**RECORDS FOR THE TASK**
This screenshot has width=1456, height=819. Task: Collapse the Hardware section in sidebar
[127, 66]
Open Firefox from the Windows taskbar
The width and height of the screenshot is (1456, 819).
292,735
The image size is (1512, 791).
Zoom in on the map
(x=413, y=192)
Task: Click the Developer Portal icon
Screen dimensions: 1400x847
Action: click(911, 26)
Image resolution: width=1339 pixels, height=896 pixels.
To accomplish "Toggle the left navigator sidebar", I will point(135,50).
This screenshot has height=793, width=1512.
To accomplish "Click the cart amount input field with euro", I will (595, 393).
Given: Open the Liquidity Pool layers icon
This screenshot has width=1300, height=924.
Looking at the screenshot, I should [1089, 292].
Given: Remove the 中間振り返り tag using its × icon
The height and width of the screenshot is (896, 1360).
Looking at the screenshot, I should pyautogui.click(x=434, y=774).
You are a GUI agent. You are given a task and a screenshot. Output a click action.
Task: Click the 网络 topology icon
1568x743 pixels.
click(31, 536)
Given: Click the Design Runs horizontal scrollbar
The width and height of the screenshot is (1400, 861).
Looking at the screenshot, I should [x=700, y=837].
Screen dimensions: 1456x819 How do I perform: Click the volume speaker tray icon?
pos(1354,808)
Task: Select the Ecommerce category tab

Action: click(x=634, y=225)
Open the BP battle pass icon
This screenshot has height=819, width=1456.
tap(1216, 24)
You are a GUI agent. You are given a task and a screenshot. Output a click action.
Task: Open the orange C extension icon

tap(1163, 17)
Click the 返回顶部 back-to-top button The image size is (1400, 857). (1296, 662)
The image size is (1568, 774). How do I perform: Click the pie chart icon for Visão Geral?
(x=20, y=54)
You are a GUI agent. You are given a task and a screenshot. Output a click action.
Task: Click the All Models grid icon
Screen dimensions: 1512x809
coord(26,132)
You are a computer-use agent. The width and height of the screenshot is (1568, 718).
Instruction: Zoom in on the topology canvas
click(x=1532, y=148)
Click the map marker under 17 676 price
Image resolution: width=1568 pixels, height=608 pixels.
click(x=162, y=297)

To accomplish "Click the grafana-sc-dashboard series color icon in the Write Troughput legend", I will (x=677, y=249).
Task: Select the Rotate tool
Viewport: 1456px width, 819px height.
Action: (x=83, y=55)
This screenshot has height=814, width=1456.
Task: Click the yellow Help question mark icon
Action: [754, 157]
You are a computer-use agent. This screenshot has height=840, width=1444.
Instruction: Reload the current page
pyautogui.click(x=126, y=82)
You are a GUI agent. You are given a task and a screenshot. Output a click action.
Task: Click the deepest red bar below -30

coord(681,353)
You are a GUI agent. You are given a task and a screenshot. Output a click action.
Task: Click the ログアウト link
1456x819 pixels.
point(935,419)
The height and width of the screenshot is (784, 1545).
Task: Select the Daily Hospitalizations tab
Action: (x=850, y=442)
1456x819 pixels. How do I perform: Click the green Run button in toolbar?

**TRY IT**
The lines above from the one containing "Screen dimensions: 1512x809" through the one containing "Task: Select the Rotate tool" are to be set down exactly, and no others.

**REPLY**
Screen dimensions: 1512x809
coord(26,132)
You are a computer-use agent. The width and height of the screenshot is (1568, 718).
Instruction: Zoom in on the topology canvas
click(x=1532, y=148)
Click the map marker under 17 676 price
Image resolution: width=1568 pixels, height=608 pixels.
click(x=162, y=297)

To accomplish "Click the grafana-sc-dashboard series color icon in the Write Troughput legend", I will (x=677, y=249).
Task: Select the Rotate tool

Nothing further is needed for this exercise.